Il ressort de celle-ci que la cause de l'effondrement de la véranda était une erreur de montage, soit l'absence de fixation du tirant horizontal servant au maintien de la structure métallique, ce qui constituait une violation d'une règle de l'art. Les responsables de cette omission étaient, d'une part, H______, en sa qualité de chef direct de l'équipe de G______, et, d'autre part, L______, en sa qualité de chef d'équipe de G______ et ayant de l'expérience dans le domaine.

l. En parallèle à la décision litigieuse, le Ministère public a, par ordonnance pénale, reconnu coupable H______ de lésions corporelles graves par négligence sur A______, à la suite de l'effondrement de la véranda. Le client lui avait confié le mandat de réaliser ladite véranda, le concerné s'étant présenté comme un constructeur avec une expérience dans le domaine. Bien qu'il avait sous-traité la réalisation et la pose du jardin d'hiver, il demeurait responsable du choix du sous-traitant, de l'instruction et de la surveillance des ouvriers. Or, certains d'entre eux ne bénéficiaient pas d'une formation adéquate. En outre, H______ dirigeait effectivement l'exécution de la construction, en donnant notamment des instructions en polonais, et endossait ainsi une responsabilité quant au montage correct de la véranda. À ce titre, il aurait dû se rendre compte que le tirant horizontal servant au maintien de la structure métallique n'était pas fixé. En tout état, un examen plus attentif s'imposait le jour de l'accident. Son attention avait d'ailleurs été attirée sur le travail simultané des deux corps de métier, ce à quoi il avait répondu qu'il était pressé et que les travaux devaient être faits ainsi. Ces éléments auraient dû amener l'intéressé à veiller, en procédant à un contrôle simple et raisonnablement exigible, à ce que la structure de la véranda soit bien montée, avant de laisser les ouvriers de D______ Sàrl intervenir, ce qu'il avait omis de faire. Il avait donc violé son devoir de prudence de manière fautive puisque son travail consistait à veiller au bon montage de la véranda. Par ailleurs, le lien de causalité était établi, dès lors, que si H______ avait respecté son devoir de prudence, l'accident ne se serait pas produit et A______ n'aurait pas subi de lésions corporelles.

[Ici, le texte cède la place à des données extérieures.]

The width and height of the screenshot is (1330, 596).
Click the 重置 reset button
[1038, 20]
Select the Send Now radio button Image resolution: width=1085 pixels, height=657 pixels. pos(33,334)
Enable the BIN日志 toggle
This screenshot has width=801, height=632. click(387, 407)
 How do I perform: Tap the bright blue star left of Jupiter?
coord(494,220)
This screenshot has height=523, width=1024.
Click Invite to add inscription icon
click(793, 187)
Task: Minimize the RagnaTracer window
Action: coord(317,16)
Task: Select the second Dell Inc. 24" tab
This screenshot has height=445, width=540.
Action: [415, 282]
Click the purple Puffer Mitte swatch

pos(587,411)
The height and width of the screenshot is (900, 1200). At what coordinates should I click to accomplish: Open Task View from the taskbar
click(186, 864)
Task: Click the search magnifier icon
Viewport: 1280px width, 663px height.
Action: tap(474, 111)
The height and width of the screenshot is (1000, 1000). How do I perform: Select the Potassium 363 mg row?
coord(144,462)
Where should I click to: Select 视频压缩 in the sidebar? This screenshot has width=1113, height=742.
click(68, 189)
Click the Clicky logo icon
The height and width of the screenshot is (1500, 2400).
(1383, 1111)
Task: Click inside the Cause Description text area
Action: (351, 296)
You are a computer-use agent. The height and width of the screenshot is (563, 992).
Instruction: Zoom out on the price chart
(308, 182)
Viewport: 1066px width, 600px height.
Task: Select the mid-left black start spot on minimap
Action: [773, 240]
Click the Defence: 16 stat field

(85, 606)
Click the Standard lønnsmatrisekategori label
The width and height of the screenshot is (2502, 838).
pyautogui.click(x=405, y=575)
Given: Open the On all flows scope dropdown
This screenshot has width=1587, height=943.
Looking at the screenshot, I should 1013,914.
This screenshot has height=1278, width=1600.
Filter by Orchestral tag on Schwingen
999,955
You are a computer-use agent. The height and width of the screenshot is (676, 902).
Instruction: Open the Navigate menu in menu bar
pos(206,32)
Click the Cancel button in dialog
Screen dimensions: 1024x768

Cette ordonnance est entrée en force.

C. Dans sa décision querellée, le Ministère public a considéré que le mandat de réaliser la véranda avait été confié à H______ et non à B______. Bien que ce dernier était en charge du suivi, en sa qualité d'architecte, et qu'il s'était occupé du dépôt de la demande d'autorisation de construire la véranda, il n'avait exercé aucun contrôle sur cette construction et n'avait pas donné d'instruction aux ouvriers de G______. La direction des travaux incombait à H______ et c'était lui qui endossait la responsabilité du montage de la véranda. B______ avait, quant à lui, déployé la diligence qu'on pouvait attendre de lui en se renseignant auprès de H______ de l'avancement de la véranda et en instruisant D______ Sàrl de n'effectuer leurs travaux qu'une fois la véranda terminée.

D. a. Dans son recours, A______ considère, en substance, que B______, en sa qualité de directeur des travaux, occupait une position de garant vis-à-vis des entreprises qu'il avait mandatées, soit notamment D______ Sàrl. Or, le matin des faits, il n'avait pris aucune mesure particulière afin de s'assurer que la véranda était terminée et que les ouvriers de D______ Sàrl pouvaient opérer sans danger.

Ainsi, en instruisant à ces derniers d'intervenir sous l'ouvrage, avant même de s'assurer de la sécurité de celui-ci, B______ avait agi avec négligence. En effet, il aurait dû se rendre sur place afin de s'assurer que le montage était terminé et, si ses compétences n'étaient pas suffisantes pour acquérir la certitude qu'il était dorénavant possible de démolir la façade sans danger, il aurait dû procéder par d'autres moyens comme celui de demander à H______ ou à un tiers qualifié de confirmer que la véranda était correctement montée et stable. Sa négligence était d'autant plus grave que B______ aurait dû faire preuve d'une vigilance accrue n'ayant aucune assurance particulière quant à la fiabilité de la structure et sachant que H______ n'était pas un spécialiste du domaine et que le travail avait été sous-traité.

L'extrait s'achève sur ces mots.